Studies done by Amazon and others show that diverse groups of workers are less likely to unionize. Other studies show workplace education on things like unconscious bias and racism actually increase our awareness of the differences between us and not in a good way.

Make of that what you will.

[–] Jknaraa@lemmy.ml -1 points 10 months ago (1 children)

The big problem facing the corporate world is that they're running out of space to expand, and so the new rage is all about rearranging what already exists into a more profitable configuration. The big hurdle to this is that we already have large segments of society which are arranged socially for the benefit and enjoyment of the population instead of maximizing profit metrics.

[–] daltotron@lemmy.world 4 points 10 months ago

so the idea is basically that they're using DEI to restructure corporations along like. profit metrics, right? sort of along the same lines as laying off the lower 10% of your workforce every year or whatever stupid thing that it is, which I've just been reminded of in a different lemmy post. so is the idea that DEI would basically just provide like a socially acceptable, progressive lens for that process to function through?

you know, that sounds more like you just dislike how corporations work, more than you dislike, necessarily, the idea of DEI initiatives. Like, if DEI initiatives were applied to a less flawed university system, to get more diversity in tech sectors at the beginning of someone's journey into those sectors, at the beginning of their journey into capability and compoetence, would that be, would you speak out against that, or would that be acceptable? I guess what I'm asking is, is it the framework of the system which is flawed, or is it this specific piece that you've called out as flawed, which is flawed? because it seems like the framework of the system, to me.

I also would like to point out that this POV doesn't really speak out against the narrative that like. if we get rid of/hire in their stead, all the capable straight white men everything, that would be bad. here's the point of what I'm saying, I guess. basically, right, if DEI initiatives are applied just to new hires, that would be fine, right? it's just that other people are getting fired, and then they are churning through people, and using DEI to launder that. if that's the case, you should probably, instead of calling out DEI and lumping that in, right, you should be calling out the churn, and calling out the fact that corporate likes to restructure everything every five years to get more short term performance indicators out of it for stockholders.

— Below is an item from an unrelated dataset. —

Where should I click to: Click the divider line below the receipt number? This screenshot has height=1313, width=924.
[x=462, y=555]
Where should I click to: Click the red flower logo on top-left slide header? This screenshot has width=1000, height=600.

the DEI is maybe a way to launder that, but people, on hearing you disagree with that, are probably going to think more along the lines of "this guy is calling out DEI because he hates X kind of people", as most people who disagree with it do. what you would need to do is establish credibility first, with the preceding opinion, and then make sure that other people understand the perspective you're arguing from, since they will tend to assume the worst. by having DEI be the main point of contention, corporate has gotten another benefit out of it, which is that now everyone's arguing about stupid bullshit instead of arguing about how it sucks that we're all driven around at the behest of bean counters and their rich gambling addicted lords.